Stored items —
——

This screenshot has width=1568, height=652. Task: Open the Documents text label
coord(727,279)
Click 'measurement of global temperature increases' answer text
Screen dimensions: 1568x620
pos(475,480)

——

Requirement — The full set of entries has to be duplicated precisely.

Task response —
This screenshot has width=1568, height=652. Task: Open the Documents text label
coord(727,279)
Click 'measurement of global temperature increases' answer text
Screen dimensions: 1568x620
pos(475,480)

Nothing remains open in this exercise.